■ **Work item**: For the word "page", report how many lines of the records below contain it, and nothing more.

::: Available data :::

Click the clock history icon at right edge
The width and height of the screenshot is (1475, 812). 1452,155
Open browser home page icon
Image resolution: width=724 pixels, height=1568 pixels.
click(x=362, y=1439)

:::
::: Available data :::

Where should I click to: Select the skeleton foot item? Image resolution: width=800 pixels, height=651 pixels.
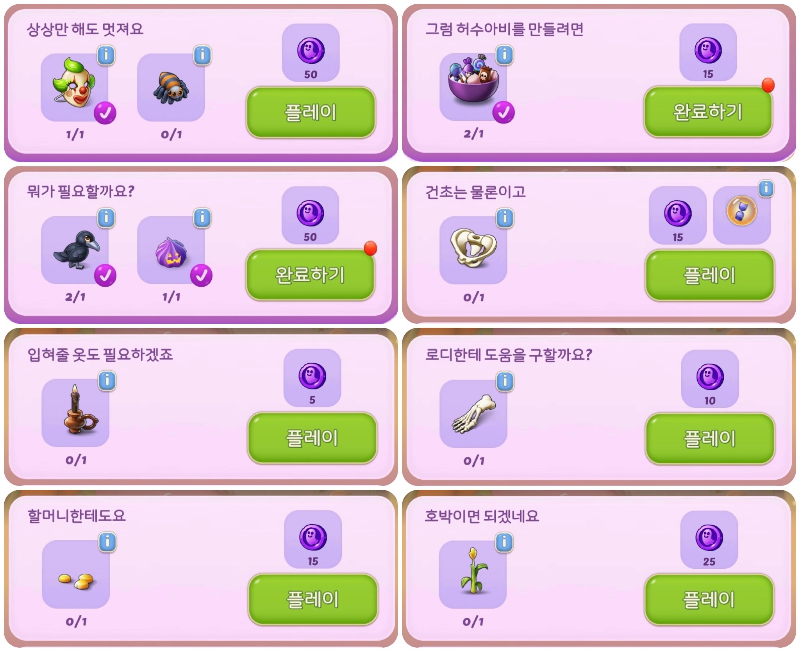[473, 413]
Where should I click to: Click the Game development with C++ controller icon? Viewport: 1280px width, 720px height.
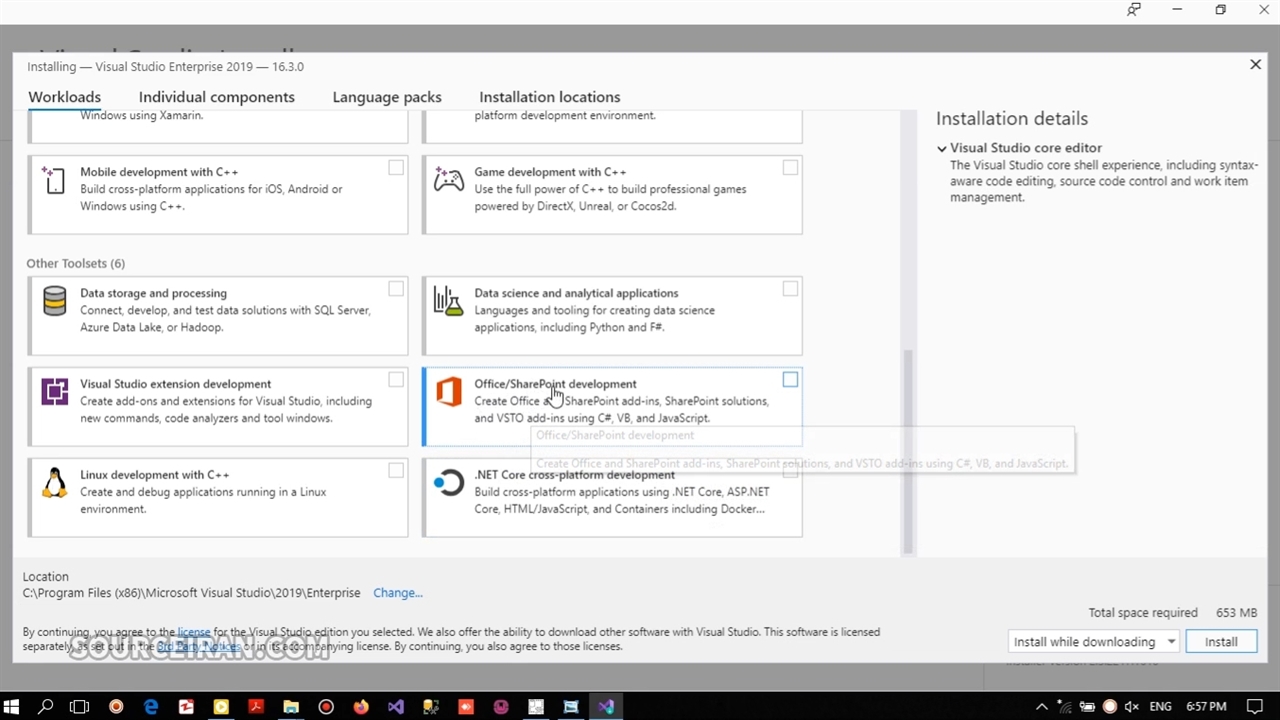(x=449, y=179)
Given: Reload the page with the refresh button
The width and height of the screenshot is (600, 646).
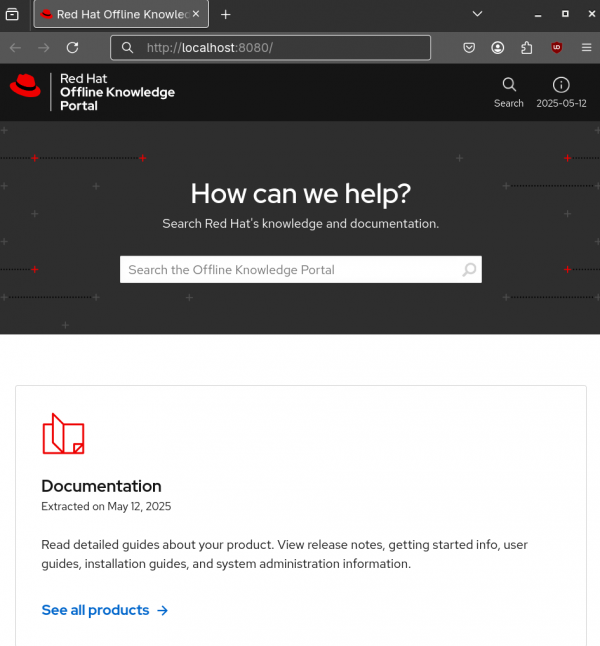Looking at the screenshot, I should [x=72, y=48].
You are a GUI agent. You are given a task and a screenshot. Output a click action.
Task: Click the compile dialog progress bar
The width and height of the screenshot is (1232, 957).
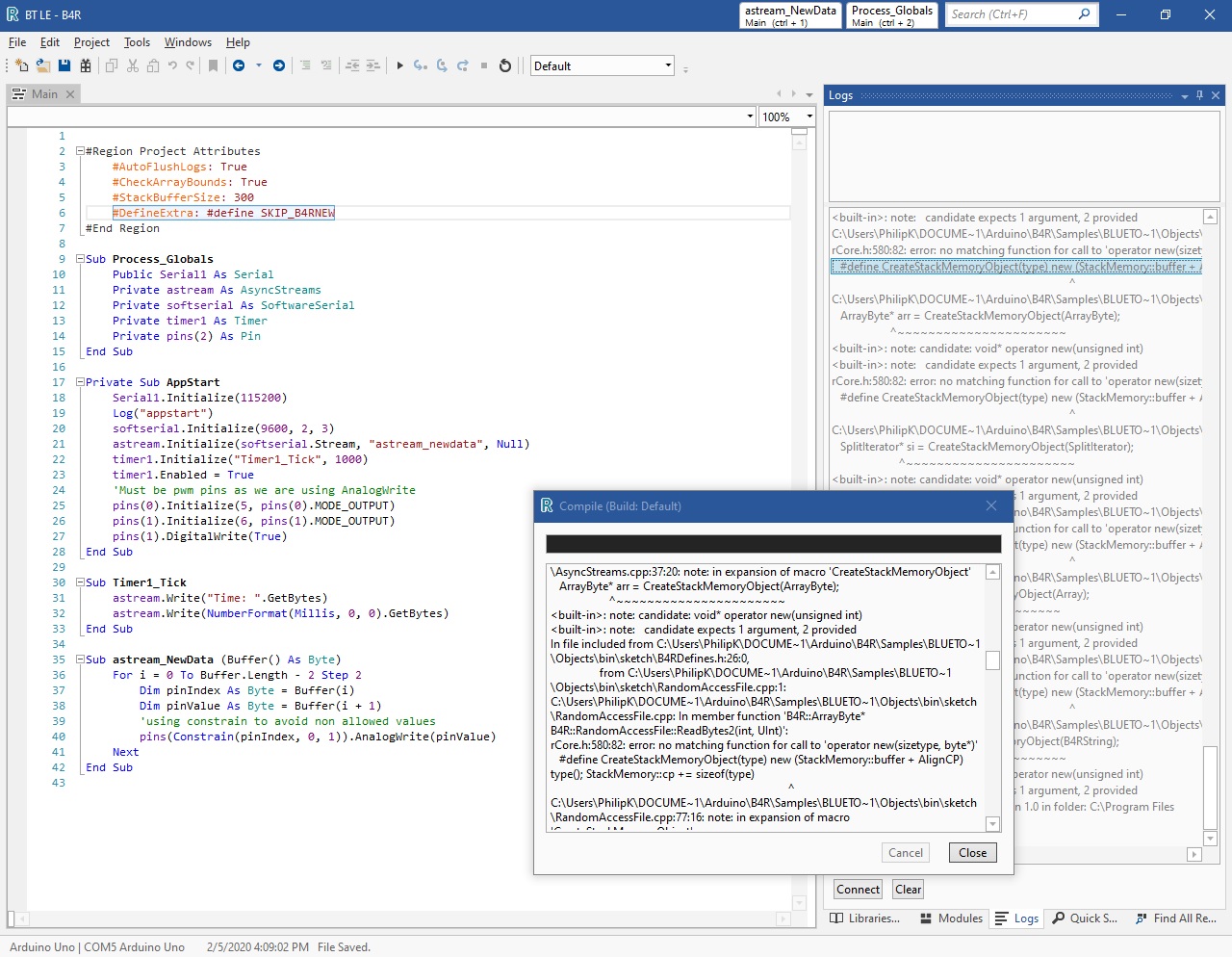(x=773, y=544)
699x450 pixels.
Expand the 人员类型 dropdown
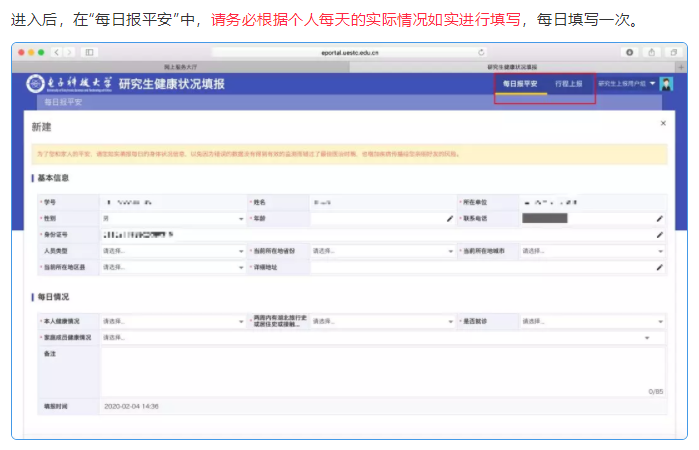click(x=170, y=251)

:::

■ **Answer**: 2